Scegliere un libro è un esercizio di stile, o perlomeno dovrebbe esserlo. Un’ azione che può prevedere numerose e diverse motivazioni; ogni lettore la compie partendo da una personale idea di cosa rappresenti la lettura.
Si va in libreria – o in biblioteca- e si prende, solitamente, il testo che in quel momento meglio rappresenta il proprio stato d’animo o magari che meglio si contrappone e l’opera diventa così parte integrante della propria giornata, un interlocutore a tutti gli effetti per misurare le proprie emozioni e il proprio vissuto, uno specchio ove cogliere le proprie imperfezioni e, magari, riderne. Quando questo rapporto dialogico non scatta, non credo che la lettura di un libro abbia una funzione molto diversa da quella del cartello dell’oculista durante una visita di controllo.
Il libro di Francesco Piccolo Momenti di trascurabile felicità (Einaudi, pp. 136) permette in una qualche misura un confronto e un dialogo, se non altro perché l’autore mette su carta tutta una serie di situazioni che nella vita reale ognuno di noi, più o meno, vive: chi non si è trovato ad avere a che fare con la solitudine di una giornata estiva nella propria città o più banalmente con l’ improvvisa e mal tollerata acqua gelata durante una doccia? Novello Caronte, Piccolo ci traghetta -attraverso questa sorta di catalogo dell’allegria di vivere- da un lato all’ altro dell’animo umano e ci mostra come la vita sia degna di essere vissuta nella propria interezza senza scandalizzarsi troppo di alcuni comportamenti, i quali anziché essere stigmatizzati o enfatizzati vanno presi per quelli che sono, e riderci su. Mostra con tratto delicato e a volte irriverente le peripezie di quell’ universo che è l’uomo col «suo interno e il suo intorno» (Niccolò Fabi docet).
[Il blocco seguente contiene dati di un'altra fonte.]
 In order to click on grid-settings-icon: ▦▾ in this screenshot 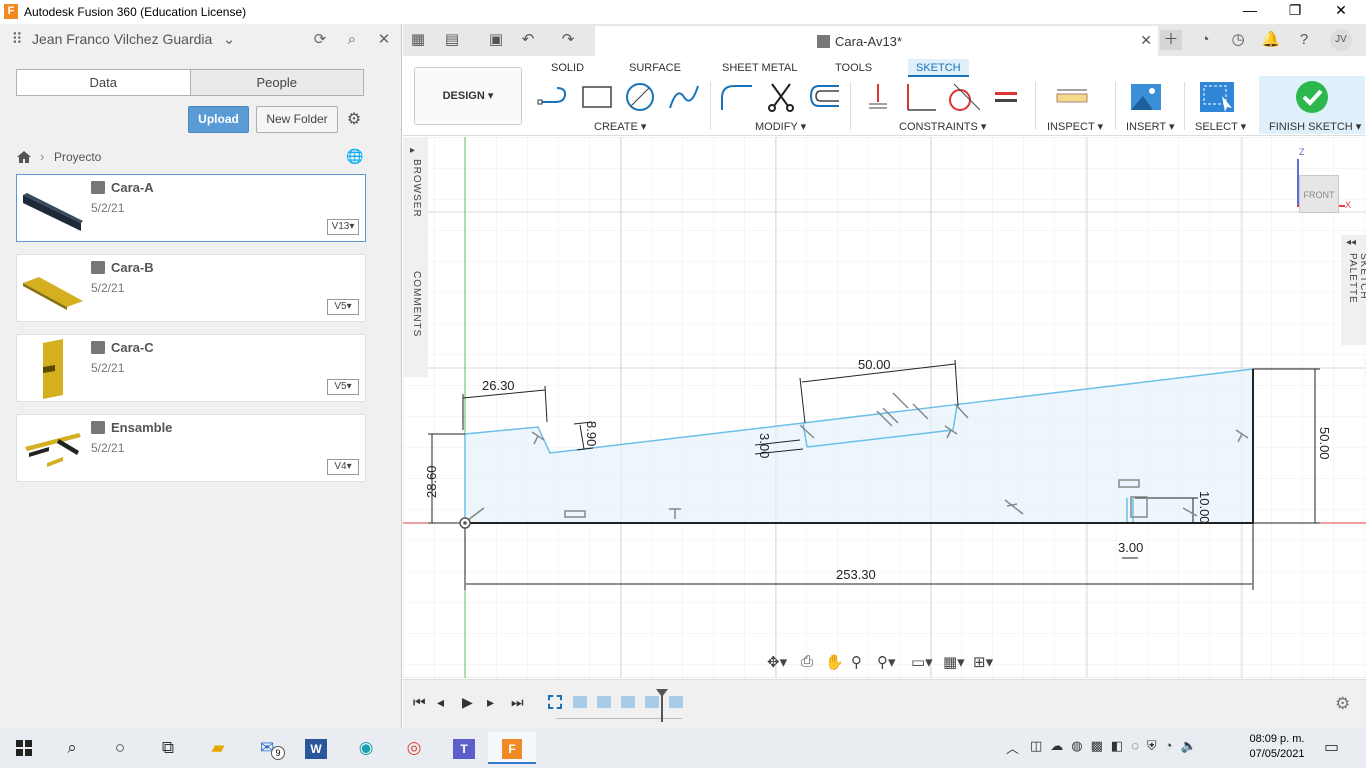, I will do `click(954, 662)`.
Si va dalle piccole e solo in apparenza banali constatazioni («L’acqua quando hai sete, il letto quando hai sonno», «Quanti sms ci sarebbero in meno se si eliminassero tutti i messaggi con scritto: “Ok”?»); a scoperte “epocali” (« […] un’opera di bene è deducibile», «[…] ci sono alcune cose che sono esfolianti»); fino alle confessioni più intime («Mi piacciono le canzoni di Sanremo, e qualche volta mi fanno pure piangere», «Se sto dormendo e suona il telefono, vado a rispondere, e se mi chiedono: “ma stavi dormendo?”, dico sempre: “no”»).
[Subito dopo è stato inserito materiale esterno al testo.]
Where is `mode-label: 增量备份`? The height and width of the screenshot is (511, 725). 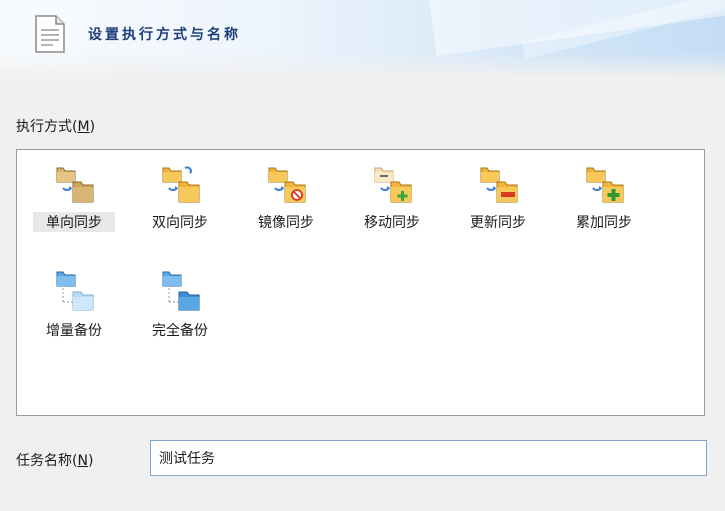
mode-label: 增量备份 is located at coordinates (74, 331).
La scrittura dell’autore romano è poco elaborata e in tempi di scarsa capacità di attenzione è un bene; i racconti sono di diversa lunghezza ma comunque non superano mai le cinque pagine e questo ne favorisce la lettura anche frammentata. Insomma è il classico libro comunemente definito “leggero”; un aggettivo quanto mai abusato e connotato purtroppo in senso negativo a livello letterario, ma che invece andrebbe riscoperto, ricordandosi delle parole utilizzate da Italo Calvino nelle famose Lezioni americane, il quale riteneva la leggerezza la prima caratteristica necessaria alla letteratura del nuovo millennio. E forse oggi si è persa proprio l’abitudine a scorgere la bellezza nei gesti e nelle situazioni più semplici, più leggere.
E poi, alla fine, chi l’ha detto che anche un libro leggero non permetta alla mente di innalzarsi e volare verso nuovi e ancora inesplorati lidi esistenziali?